Methods. We developed a hyaluronic acid-based hydrogel which we optimized to have desired properties for intraoperative application. We assessed the efficacy of the hydrogel-loaded immunotherapy using our established mouse models of partial tumour resection. Next, we characterised the underlying immunological mechanism using cytokine blocking studies, flow cytometry, and RNA sequencing. Finally, we assessed the safety and feasibility of the hydrogel delivery platform in a veterinary canine clinical trial following the surgical removal of canine sarcoma.
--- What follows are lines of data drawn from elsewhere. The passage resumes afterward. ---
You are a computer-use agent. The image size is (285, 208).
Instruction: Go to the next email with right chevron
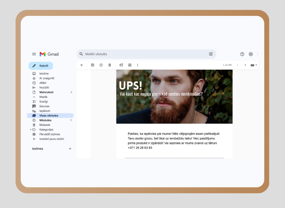point(245,65)
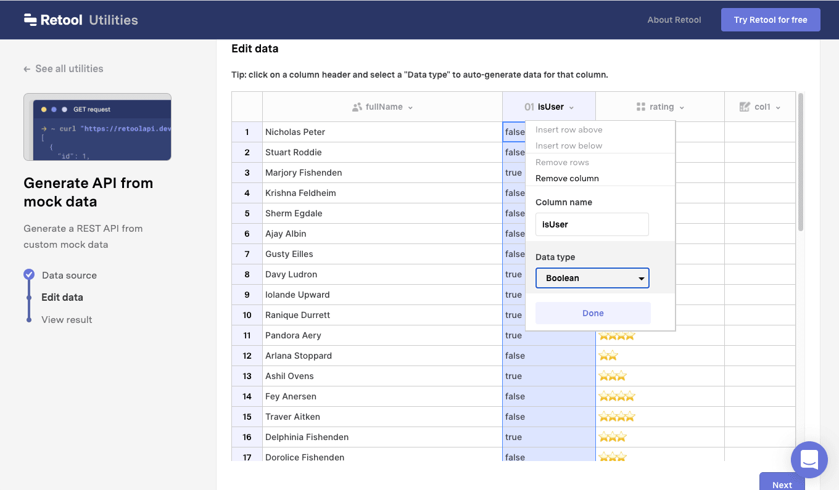The height and width of the screenshot is (490, 839).
Task: Expand the col1 column header chevron
Action: [x=778, y=108]
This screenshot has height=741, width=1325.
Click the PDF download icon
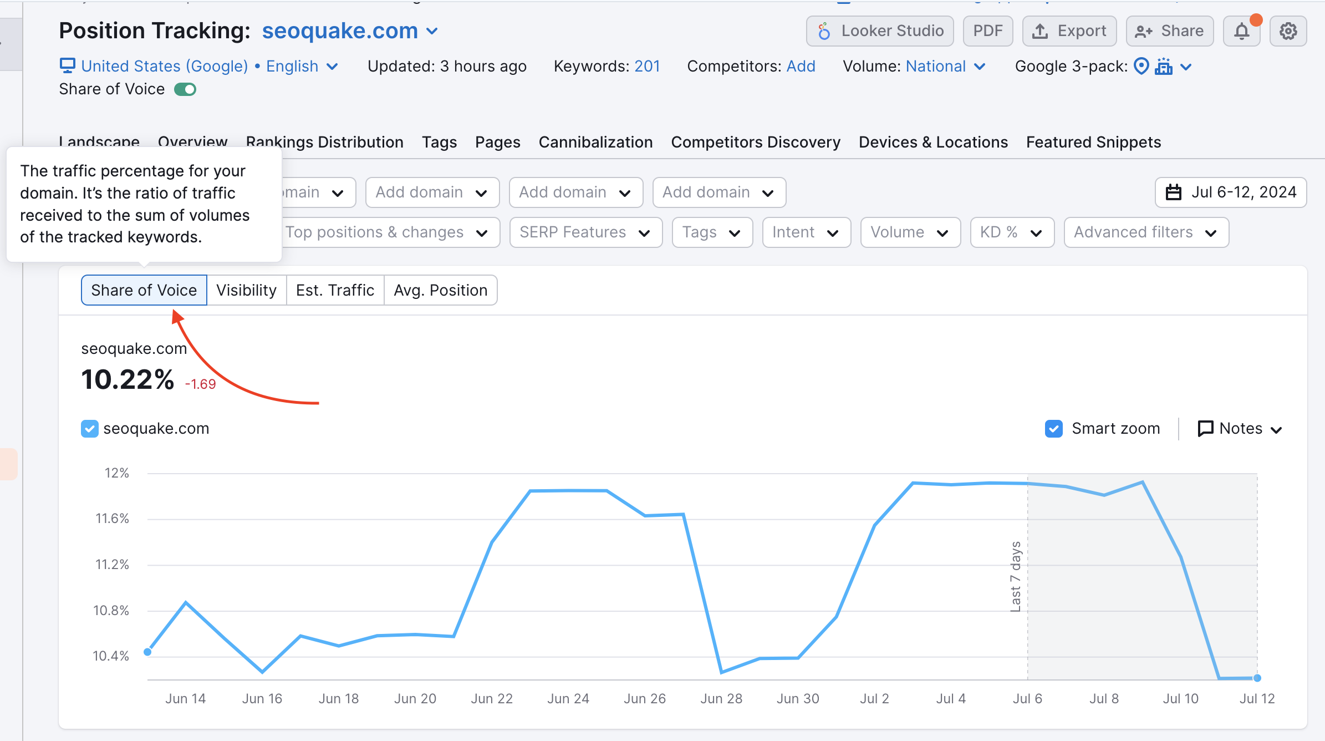tap(988, 30)
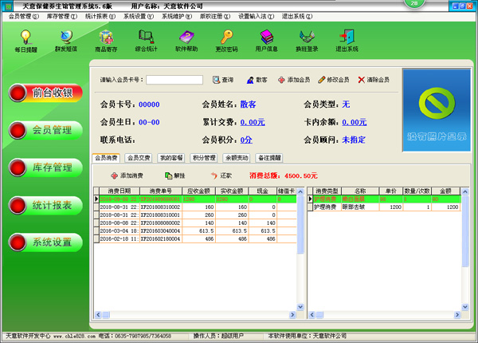The image size is (478, 343).
Task: Click the 累计交费 0.00元 link
Action: tap(252, 122)
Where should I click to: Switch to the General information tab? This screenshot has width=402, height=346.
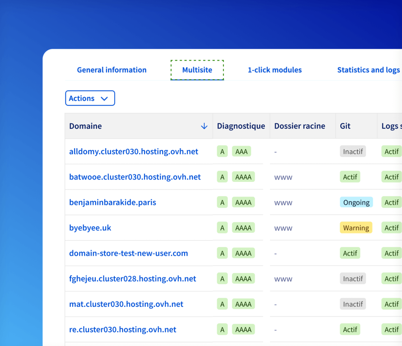(112, 70)
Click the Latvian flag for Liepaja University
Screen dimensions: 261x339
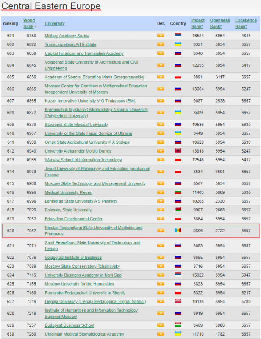(178, 302)
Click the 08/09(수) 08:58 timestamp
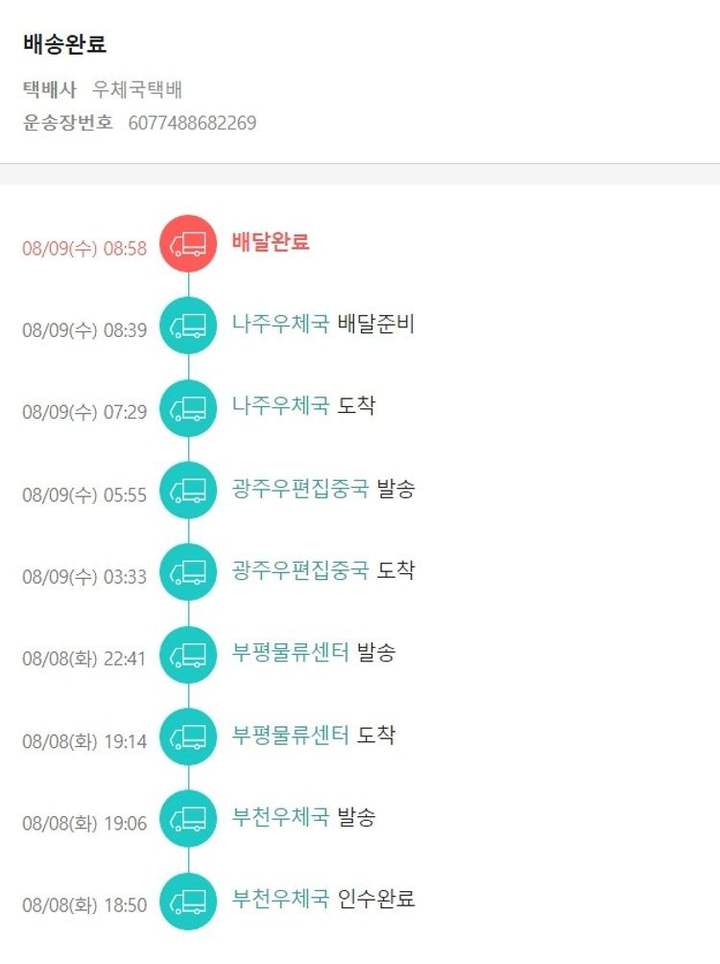 [84, 249]
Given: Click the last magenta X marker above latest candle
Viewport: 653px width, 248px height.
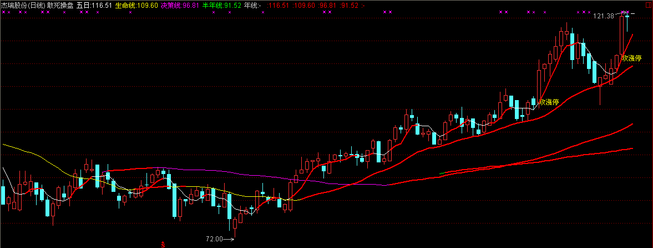Looking at the screenshot, I should point(627,12).
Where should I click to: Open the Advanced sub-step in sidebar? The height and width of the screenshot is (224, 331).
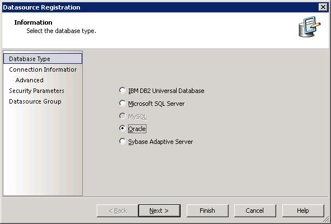30,80
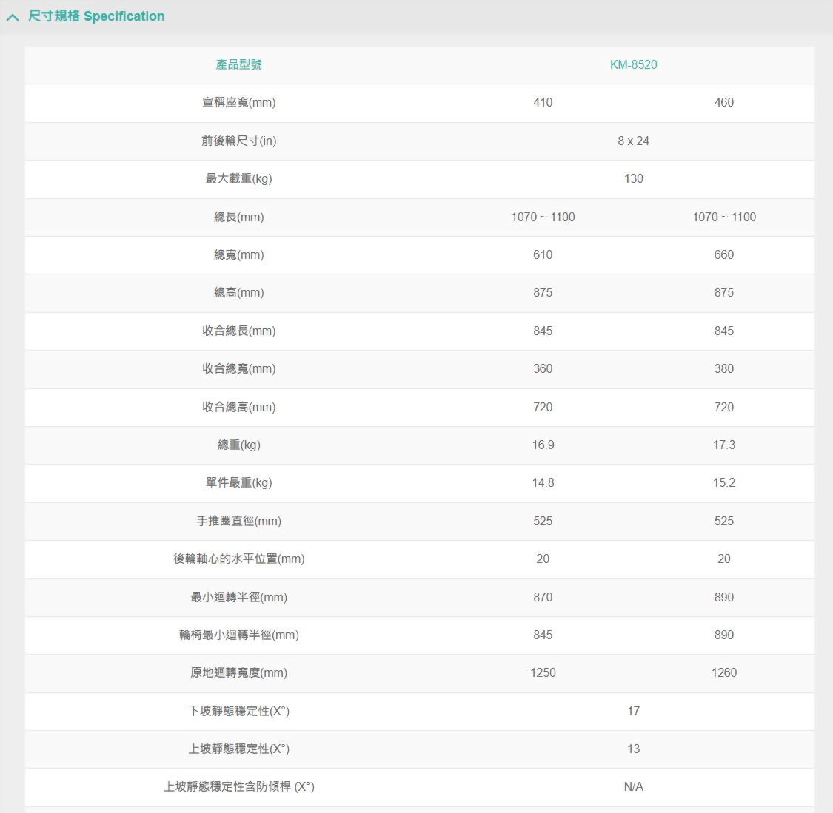Screen dimensions: 833x813
Task: Select the 130 max load value
Action: 633,178
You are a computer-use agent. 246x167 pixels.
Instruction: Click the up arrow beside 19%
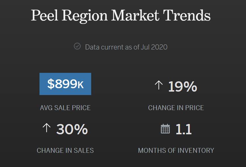click(x=159, y=85)
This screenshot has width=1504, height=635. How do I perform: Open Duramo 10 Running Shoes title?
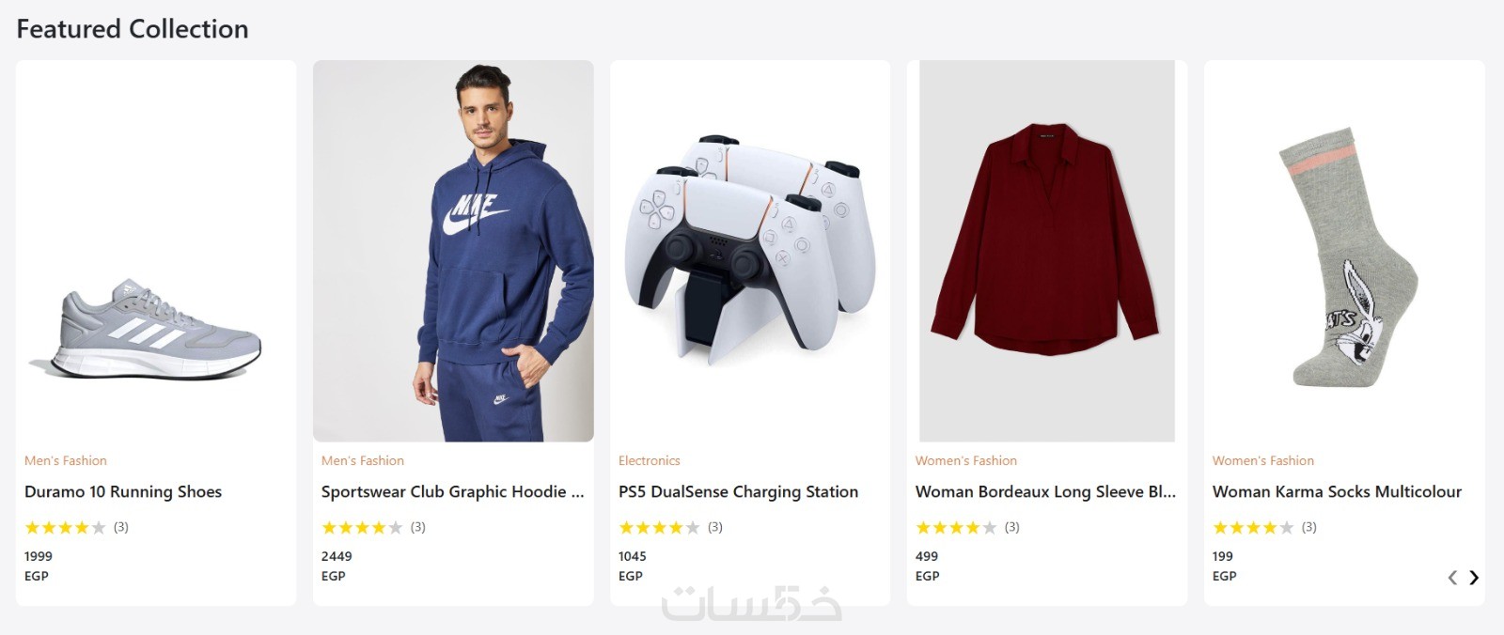click(x=123, y=492)
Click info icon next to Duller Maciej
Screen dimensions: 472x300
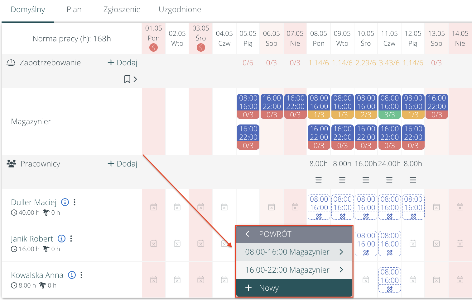65,202
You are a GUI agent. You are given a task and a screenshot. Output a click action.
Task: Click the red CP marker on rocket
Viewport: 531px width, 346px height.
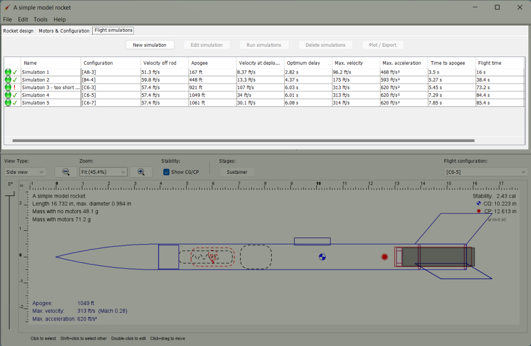pyautogui.click(x=384, y=257)
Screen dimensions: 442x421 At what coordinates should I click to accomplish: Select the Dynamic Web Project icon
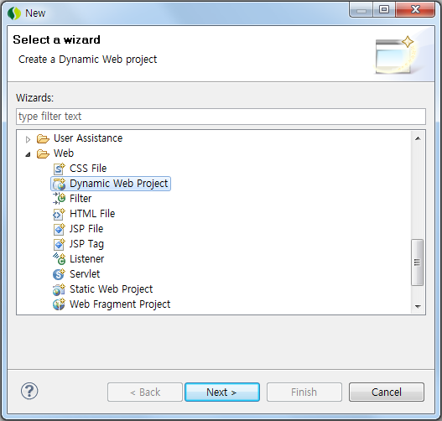click(59, 184)
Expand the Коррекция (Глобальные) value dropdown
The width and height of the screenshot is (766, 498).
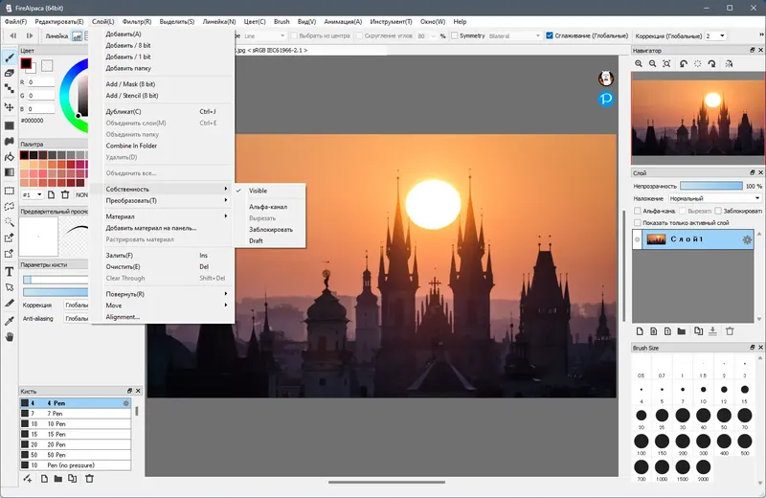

Results. The hydrogel could be feasibly applied in the wound bed after cancer surgery. The immunotherapy from the hydrogel, placed in the tumour resection site, prevented tumour recurrence in multiple mouse models. Mechanistically, the immunotherapy induced a transient IFNα response that reshaped the tumour microenvironment (TME) by attracting inflammatory immune cells and depleting T regs from the TME. In addition, RNAseq data show that a pre-existing gene expression signature predicts a response to the immunotherapy-loaded hydrogel. Finally, the hydrogel delivery platform was safe for use in canine cancer patients and easy to use for the surgeon, while the immunotherapy induced a measurable systemic immune response.

Conclusions. The surgically optimized hydrogel provides a safe and effective drug delivery approach to prevent relapse of solid tumours following surgery and can be translated in a real-world oncological setting.